Definition of Bigdata
Any data that is hard to handle using conventional tools and techniques is Bigdata.
- If you just want to find a number of rows, number of columns or what an average of a particular column is; then you load the file and find the average or find the number of loads.
- But if you use the same technique on a bigger dataset, then it won’t work.
- Thus, any dataset that is hard to handle using conventional tools and techniques is called big data.
Bigdata
Any data that is difficult to:
- Capture
- Curate
- Store
- Search
- Transfer
- Analyze
- To create visualizations
Bigdata is
- Data that so large and complex that it becomes difficult to process using on-hand database management tools or traditional data processing applications.

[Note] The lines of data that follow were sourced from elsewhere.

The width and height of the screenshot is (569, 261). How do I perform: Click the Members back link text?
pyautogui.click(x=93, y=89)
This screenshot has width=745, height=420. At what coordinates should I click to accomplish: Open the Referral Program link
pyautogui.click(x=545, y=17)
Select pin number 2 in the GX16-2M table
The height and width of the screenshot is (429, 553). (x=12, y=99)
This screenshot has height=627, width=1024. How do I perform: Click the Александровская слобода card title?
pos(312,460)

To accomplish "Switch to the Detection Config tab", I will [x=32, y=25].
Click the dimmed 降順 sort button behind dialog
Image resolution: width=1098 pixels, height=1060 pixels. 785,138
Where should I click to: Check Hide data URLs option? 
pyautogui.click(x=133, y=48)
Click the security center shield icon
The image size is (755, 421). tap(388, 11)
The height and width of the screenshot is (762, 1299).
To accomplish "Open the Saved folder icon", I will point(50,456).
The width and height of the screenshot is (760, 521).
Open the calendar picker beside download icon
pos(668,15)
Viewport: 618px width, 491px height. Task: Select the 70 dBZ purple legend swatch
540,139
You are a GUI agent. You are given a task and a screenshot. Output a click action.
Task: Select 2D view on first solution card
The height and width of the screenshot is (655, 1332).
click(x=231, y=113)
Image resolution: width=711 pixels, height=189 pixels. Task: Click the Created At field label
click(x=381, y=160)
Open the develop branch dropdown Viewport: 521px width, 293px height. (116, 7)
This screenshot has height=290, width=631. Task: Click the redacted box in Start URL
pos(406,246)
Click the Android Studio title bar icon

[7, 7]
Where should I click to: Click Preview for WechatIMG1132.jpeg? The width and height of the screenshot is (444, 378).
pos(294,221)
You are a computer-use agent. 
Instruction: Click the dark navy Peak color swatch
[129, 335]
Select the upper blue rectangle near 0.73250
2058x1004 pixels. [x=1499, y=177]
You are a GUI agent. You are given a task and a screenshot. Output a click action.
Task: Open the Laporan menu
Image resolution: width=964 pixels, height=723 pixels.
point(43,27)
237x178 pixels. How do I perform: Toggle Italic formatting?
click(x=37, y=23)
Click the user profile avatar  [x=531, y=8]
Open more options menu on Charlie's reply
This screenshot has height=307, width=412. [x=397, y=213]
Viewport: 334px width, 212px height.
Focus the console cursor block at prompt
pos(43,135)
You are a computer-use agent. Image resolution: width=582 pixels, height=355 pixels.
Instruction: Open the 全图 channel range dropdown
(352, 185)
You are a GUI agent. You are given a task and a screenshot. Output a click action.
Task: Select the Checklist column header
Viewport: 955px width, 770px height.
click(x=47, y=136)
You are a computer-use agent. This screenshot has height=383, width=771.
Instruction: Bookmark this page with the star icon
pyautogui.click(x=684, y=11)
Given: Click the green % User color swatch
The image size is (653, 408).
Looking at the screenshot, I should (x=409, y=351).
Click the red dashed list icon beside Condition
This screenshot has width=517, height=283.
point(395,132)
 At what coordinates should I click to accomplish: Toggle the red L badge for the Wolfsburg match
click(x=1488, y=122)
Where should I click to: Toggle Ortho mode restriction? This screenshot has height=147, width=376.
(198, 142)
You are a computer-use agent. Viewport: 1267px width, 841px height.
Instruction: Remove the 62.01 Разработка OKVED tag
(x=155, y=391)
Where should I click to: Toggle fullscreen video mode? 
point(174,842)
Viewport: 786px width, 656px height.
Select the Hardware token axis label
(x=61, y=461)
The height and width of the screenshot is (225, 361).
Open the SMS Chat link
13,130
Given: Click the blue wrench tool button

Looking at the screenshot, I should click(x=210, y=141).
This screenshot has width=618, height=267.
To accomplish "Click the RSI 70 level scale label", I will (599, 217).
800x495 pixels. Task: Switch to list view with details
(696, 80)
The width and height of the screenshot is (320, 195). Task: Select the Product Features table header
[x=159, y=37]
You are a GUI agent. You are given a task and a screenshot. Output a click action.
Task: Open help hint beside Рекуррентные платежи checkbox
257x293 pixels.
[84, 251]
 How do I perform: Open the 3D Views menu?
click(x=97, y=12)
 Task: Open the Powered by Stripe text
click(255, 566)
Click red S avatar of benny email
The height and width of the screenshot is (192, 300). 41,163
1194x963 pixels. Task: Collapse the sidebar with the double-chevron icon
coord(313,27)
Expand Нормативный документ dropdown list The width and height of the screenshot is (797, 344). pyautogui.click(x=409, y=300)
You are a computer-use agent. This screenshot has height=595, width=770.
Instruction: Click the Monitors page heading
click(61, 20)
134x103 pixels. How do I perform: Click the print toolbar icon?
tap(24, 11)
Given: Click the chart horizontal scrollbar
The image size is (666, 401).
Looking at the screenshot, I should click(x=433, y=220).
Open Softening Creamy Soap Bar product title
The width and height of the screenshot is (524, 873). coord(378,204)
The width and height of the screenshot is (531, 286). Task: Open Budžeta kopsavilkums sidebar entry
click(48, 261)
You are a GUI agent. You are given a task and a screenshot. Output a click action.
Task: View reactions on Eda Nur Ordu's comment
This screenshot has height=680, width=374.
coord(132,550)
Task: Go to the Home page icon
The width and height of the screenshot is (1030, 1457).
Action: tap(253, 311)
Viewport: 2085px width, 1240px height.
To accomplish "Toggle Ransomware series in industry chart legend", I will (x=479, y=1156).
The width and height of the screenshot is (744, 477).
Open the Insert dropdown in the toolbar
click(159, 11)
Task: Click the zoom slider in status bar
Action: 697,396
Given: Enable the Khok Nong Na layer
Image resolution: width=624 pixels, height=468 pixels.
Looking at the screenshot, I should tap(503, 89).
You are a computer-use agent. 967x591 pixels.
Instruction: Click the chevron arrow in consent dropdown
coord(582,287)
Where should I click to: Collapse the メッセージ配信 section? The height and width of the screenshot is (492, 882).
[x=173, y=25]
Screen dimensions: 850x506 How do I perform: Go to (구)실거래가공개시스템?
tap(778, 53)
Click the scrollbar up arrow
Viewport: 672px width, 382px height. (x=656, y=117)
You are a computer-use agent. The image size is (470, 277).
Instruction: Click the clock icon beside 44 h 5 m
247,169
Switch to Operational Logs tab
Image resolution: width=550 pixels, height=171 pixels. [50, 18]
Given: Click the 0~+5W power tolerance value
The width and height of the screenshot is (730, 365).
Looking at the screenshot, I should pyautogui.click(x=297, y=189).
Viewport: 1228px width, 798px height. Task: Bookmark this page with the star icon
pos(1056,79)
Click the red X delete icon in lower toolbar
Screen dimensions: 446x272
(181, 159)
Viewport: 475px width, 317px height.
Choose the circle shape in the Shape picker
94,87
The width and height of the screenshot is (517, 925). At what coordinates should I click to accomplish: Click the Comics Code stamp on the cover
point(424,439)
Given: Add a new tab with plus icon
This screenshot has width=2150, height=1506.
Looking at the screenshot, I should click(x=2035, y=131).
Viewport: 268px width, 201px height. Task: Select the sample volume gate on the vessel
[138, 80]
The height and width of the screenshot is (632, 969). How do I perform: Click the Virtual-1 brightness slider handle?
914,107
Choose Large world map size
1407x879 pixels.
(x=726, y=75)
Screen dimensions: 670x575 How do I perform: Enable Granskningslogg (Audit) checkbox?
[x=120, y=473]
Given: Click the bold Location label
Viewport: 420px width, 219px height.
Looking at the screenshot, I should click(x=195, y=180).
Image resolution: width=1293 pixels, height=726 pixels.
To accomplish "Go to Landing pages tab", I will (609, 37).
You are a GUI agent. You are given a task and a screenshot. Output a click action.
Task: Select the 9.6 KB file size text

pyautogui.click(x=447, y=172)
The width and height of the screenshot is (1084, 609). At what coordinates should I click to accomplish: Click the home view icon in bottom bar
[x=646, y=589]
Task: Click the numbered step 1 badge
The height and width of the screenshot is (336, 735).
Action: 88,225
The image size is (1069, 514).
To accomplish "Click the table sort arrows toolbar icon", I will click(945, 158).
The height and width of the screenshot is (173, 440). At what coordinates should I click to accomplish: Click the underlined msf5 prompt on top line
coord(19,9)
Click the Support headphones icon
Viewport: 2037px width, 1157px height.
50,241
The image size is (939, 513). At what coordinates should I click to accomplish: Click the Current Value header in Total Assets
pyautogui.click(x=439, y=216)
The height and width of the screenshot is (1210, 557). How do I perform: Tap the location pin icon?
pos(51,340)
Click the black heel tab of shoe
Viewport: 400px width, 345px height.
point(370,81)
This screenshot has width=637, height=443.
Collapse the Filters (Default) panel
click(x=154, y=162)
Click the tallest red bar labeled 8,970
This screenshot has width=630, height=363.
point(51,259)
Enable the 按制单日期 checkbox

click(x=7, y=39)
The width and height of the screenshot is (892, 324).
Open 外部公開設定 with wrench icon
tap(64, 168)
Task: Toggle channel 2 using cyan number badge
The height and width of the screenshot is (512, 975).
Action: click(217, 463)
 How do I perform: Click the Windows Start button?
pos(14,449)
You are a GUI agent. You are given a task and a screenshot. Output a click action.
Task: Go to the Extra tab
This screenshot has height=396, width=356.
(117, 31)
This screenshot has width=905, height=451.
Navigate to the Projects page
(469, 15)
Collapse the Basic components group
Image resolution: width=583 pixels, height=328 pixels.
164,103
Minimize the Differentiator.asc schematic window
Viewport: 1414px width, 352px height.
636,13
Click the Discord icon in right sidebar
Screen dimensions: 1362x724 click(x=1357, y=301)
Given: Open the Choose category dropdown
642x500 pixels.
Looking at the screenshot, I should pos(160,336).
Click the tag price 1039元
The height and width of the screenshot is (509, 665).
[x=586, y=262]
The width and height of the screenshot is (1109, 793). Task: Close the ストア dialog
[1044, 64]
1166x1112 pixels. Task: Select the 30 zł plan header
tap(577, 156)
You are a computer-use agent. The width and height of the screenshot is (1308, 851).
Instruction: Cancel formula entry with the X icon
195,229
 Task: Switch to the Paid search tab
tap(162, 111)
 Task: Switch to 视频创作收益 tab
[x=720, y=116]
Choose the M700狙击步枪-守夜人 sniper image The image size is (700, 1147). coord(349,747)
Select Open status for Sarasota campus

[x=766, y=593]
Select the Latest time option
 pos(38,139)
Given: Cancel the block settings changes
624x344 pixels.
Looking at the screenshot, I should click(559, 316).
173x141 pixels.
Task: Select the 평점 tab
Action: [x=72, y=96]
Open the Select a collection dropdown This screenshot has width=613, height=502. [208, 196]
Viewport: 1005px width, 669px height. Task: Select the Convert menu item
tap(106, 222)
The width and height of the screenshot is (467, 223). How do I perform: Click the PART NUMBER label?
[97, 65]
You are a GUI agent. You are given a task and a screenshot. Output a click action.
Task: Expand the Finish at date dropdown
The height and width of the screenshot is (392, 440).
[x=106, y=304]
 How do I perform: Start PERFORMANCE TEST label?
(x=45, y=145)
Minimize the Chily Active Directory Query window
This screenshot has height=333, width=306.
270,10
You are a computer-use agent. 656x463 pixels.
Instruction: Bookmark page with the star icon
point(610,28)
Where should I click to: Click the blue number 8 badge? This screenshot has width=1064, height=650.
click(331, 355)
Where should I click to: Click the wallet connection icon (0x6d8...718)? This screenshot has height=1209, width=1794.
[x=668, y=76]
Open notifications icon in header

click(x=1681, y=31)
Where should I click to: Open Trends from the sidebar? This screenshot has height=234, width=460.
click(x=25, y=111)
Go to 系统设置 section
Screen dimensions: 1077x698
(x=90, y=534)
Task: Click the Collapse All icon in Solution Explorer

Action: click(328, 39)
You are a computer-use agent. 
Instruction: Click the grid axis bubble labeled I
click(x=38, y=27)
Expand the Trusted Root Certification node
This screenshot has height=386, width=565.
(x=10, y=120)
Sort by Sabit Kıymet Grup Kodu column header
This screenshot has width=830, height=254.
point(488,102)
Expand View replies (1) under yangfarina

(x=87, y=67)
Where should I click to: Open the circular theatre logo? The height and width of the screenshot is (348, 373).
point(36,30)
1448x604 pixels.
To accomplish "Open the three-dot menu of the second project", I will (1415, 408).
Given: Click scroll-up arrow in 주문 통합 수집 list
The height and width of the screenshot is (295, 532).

- Big Data is the data whose scale, diversity, and complexity require new architecture, techniques, tools, algorithms, and hardware to manage it and extract value and hidden knowledge from it.
Bigdata is not just about size
- Volume:
- Data volumes are becoming unmanageable.
- Variety:
- Text Data (Web), Numerical, Images, Audio, Video, Social Network, Semantic Web (RDF), Semi-Structured Data (XML), Multi-Dimensional Arrays, etc.
- Social Networking Sites data
- Text Data (Web), Numerical, Images, Audio, Video, Social Network, Semantic Web (RDF), Semi-Structured Data (XML), Multi-Dimensional Arrays, etc.
- Velocity:
- Some data is arriving so rapidly, that it must either be processed instantly, or lost. This is a whole subfield called stream processing.
- E-commerce data
- Stock exchange data
- Some data is arriving so rapidly, that it must either be processed instantly, or lost. This is a whole subfield called stream processing.
Some examples of Bigdata
- Stock exchange transactions data
- Voice clips data
- Video clips data
- Social network data
- Smart phone generated data
- Weblog data
- E-commerce customer data
What can be done with Bigdata?
Uses of Bigdata Analysis
- Ford:
- Collects the data from more than 4,000,000 vehicles using sensors.
- Thus, from these sensors, they collect much of data every day; whenever the vehicle is in active position.
- The sensors are sending much of data to Ford servers.
- They are analyzing the sensor data to improve quality of vehicles and to reduce the fatal accidents.
- Amazon:
- Collects millions of users click stream and product search log data thus as soon as you buy first, second or third product then the 4th product that is going to appear in the recommendations is most likely to be the one that you are looking for.
- Used for improving product recommendation engine.
- AT&T:
- They’re collecting lots of signal data from the telecom mobile users, based on that they’re giving that data to traffic police, so that they can plan the traffic.
- Collects data from millions of customers.
- Analyzes the cell tower network usage data and helps the urban planners and traffic engineers, thus even traffic engineers are using it for the well planning of the traffic or routing.
- Walmart:
- One of the largest civilian data warehouse in the world.
- They get a lot of data from their users, based on that, they come up with a lot of interesting relations and market basket analysis.
- Market Basket Analysis crunches the data and finds out various hidden patterns like what do hurricanes, strawberry and beer have in common.